The reforms aim to address the issue of stranded pension pots, with the average UK worker expected to change jobs 11 times.
The DWP says its preferred delivery mechanism is a “federated” model administered by private sector firms.
Other options on the table inc-lude a central-government database funded through an increased levy from The Pension Regulator or a system using existing HMRC infrastructure.
Speaking at a Tisa event in London last week, DWP head of automatic transfers policy in the private pensions policy division Toni Clark said: “This would be an integrated network of databases and registers. It will be the open-standards market option where people will be able to come into the marketplace and become a provider offering to match pots and move people between schemes. It would drive down costs through competition.”
Clark adds the delivery method adopted will need to be reliable enough to ensure pots can be matched accurately between ceding and receiving schemes, without risk of the money being incorrectly transferred to the wrong recipient.
It comes amid fresh warnings over a possible spike in pension liberation fraud triggered by the proposals.
Standard Life head of workplace strategy Jamie Jenkins said: “This will be used by some people to make money by criminal means. There will be people out there thinking, ‘as soon as I can understand this I will figure out how to exploit it to make money out of it’.”
Pinsent Masons partner Simon Laight warned that checking for liberation fraud has slowed down transfers and that pot follows member reforms could reverse that: “With automatic transfers coming in you have got potential problems, because part of liberation being slowed down has been through putting the onus on the transferring scheme to do the due diligence and raise awareness.”
Clark added: “We need a system that is simple without increasing the risk of pension liberation.”
Pilot Financial Planning chartered financial planner Ian Thomas:
Looking at the big picture, pot follows members must be better than having multiple small pots. The only concern is where it gets moved from a good scheme with low charges to a worse scheme. My instinct is that an open-standards option makes sense as it increases competition. Handing a contract to an IT provider could become expensive even when tendered regularly.
Thameside Financial Planning director Tom Kean:
Using a private vendor like an Origo has to be the answer here. Anyone that suggests otherwise is in my view misguided. You just know that if the system were run by a government agency it would end up being disastrous.
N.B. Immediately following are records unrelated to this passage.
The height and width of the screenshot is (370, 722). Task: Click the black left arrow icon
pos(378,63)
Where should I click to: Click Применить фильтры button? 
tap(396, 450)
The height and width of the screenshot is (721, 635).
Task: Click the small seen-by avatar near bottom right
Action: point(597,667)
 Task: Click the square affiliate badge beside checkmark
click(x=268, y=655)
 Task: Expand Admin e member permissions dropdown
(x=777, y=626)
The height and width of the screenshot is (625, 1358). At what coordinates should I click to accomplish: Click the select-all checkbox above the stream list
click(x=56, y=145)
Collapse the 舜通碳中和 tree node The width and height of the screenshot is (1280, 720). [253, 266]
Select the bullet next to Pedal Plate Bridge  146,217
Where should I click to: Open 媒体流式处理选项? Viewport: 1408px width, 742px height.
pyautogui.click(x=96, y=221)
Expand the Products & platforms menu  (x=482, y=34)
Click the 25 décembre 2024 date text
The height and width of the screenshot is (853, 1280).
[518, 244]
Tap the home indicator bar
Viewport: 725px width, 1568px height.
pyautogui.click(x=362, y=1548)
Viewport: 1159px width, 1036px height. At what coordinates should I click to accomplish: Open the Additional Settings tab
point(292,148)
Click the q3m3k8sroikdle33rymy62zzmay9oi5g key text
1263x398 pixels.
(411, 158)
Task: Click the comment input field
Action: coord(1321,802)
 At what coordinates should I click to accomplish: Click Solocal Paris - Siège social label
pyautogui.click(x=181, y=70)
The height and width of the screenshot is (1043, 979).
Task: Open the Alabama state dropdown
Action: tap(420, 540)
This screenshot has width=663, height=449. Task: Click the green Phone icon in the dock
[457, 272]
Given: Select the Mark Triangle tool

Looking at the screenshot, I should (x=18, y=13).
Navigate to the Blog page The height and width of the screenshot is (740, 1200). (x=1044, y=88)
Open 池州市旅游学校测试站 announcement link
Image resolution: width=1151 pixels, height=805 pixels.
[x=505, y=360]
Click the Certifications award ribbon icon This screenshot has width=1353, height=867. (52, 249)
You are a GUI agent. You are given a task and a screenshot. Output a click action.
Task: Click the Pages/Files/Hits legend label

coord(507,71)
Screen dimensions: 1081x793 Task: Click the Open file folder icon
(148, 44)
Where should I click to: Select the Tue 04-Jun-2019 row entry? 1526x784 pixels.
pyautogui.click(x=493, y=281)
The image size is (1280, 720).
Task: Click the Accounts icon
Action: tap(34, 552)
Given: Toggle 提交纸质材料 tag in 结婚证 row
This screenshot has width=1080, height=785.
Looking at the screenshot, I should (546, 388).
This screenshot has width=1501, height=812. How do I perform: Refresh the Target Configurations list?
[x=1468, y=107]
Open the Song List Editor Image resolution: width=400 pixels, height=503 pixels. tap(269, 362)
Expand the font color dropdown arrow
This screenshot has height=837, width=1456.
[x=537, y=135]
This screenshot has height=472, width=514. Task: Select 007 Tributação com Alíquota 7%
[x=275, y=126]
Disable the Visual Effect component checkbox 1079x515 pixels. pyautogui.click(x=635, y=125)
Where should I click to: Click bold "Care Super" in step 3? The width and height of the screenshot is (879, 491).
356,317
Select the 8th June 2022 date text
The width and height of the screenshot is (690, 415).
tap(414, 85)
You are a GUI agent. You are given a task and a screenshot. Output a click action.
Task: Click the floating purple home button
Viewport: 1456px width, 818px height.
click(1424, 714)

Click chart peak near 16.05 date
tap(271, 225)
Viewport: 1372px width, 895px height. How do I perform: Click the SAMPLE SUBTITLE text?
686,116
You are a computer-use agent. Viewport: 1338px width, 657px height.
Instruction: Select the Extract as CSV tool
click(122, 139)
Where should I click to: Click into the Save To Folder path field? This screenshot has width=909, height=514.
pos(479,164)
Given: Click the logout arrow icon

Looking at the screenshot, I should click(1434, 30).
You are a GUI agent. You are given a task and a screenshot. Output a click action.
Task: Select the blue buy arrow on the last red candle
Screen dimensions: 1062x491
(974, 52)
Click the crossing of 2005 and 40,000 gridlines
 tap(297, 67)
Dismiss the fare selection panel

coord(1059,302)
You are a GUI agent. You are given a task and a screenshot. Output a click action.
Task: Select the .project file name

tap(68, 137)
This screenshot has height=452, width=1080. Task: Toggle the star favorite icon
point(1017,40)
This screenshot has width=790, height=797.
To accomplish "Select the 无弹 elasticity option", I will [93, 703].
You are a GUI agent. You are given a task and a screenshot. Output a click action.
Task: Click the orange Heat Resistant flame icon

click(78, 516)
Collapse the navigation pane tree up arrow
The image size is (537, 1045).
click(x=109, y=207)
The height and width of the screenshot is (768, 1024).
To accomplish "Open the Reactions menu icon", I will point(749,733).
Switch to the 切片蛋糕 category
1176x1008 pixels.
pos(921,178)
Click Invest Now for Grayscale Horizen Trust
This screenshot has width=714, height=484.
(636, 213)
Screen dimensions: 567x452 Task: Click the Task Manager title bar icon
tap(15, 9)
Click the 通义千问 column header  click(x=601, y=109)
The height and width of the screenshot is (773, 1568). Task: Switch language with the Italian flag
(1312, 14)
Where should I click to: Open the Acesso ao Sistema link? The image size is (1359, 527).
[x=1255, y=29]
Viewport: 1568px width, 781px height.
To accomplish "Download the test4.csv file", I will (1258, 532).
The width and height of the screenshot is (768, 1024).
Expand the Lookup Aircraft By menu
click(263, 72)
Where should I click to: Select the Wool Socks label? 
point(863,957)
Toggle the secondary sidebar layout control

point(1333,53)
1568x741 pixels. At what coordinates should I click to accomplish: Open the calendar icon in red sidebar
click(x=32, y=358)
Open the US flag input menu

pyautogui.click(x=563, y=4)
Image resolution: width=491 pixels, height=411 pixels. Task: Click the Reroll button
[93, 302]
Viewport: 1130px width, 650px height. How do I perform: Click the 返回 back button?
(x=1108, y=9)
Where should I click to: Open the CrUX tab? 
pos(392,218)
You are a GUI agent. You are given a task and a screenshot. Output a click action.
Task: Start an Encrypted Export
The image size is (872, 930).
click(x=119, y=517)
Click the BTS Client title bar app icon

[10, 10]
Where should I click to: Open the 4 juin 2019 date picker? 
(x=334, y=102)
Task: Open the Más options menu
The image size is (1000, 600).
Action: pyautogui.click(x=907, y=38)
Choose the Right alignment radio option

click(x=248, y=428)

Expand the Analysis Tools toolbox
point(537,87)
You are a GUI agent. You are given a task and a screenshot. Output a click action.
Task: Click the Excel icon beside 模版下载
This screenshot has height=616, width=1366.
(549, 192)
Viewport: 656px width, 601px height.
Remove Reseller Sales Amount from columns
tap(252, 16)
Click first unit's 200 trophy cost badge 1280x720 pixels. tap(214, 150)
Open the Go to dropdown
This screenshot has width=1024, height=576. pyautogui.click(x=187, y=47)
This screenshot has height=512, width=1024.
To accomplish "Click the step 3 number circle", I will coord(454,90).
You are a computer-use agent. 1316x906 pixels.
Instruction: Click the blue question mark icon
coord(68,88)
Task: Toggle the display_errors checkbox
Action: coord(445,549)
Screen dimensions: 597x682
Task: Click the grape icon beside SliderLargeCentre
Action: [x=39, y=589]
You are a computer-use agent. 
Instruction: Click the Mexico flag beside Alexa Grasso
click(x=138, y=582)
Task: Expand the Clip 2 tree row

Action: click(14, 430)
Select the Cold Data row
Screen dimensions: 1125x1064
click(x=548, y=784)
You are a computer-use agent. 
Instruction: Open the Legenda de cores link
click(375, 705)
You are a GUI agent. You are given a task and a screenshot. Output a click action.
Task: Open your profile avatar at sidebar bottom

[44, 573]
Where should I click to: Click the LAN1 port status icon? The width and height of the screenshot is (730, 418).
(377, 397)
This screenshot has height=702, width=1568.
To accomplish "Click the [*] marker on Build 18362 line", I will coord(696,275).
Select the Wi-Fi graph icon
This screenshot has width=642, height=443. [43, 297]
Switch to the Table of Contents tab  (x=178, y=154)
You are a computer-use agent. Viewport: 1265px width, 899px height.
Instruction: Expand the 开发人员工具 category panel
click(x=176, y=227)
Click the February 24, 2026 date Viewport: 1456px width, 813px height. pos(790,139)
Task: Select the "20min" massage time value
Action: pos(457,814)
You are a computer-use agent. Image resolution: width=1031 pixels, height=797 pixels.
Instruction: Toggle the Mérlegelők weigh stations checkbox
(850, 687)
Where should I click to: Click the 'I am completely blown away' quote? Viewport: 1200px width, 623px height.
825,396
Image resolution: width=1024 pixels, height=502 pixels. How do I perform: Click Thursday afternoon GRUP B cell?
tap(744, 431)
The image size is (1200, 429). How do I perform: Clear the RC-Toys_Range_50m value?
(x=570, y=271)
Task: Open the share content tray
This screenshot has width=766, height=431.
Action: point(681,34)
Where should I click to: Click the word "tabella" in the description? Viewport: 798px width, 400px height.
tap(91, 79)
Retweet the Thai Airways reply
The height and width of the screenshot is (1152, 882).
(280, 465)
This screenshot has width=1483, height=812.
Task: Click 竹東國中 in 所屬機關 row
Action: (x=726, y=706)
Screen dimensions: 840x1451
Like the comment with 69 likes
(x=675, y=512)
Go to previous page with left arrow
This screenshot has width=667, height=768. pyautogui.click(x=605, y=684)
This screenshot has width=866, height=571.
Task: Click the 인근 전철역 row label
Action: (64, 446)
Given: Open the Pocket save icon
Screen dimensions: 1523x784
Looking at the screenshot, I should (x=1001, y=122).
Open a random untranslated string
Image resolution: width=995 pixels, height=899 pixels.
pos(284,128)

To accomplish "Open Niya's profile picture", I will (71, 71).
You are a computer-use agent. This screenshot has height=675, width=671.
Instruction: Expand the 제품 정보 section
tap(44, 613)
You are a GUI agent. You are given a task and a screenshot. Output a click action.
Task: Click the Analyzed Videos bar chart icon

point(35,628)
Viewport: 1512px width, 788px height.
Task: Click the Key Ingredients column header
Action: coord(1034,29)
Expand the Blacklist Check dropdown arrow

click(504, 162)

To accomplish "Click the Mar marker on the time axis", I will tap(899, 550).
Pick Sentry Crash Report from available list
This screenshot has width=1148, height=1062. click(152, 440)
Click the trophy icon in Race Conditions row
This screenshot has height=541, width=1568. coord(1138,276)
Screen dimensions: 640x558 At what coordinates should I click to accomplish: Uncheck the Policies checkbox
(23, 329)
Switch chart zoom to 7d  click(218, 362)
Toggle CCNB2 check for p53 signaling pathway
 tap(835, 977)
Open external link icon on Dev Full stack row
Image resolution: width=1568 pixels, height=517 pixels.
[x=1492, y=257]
Possible delivery methods for pot follows member:
The ‘federated’ model:
The Department for Work and Pensions’ preferred method for delivery. It involves private IT vendors aggregating data across pension providers, allowing pots to be matched between ceding and receiving schemes.
Central government option:
This option would involve a Government agency, likely to be either the DWP itself or The Pensions Regulator, running the automatic transfer system. It would house all the necessary data and use it to match pots. Funded by an increase in TPR levy.
The DWP has considered using existing systems at HMRC. This would involve piggy-backing on infrastructure used to process tax under PAYE, for example. Employee data already held would be used to match pots.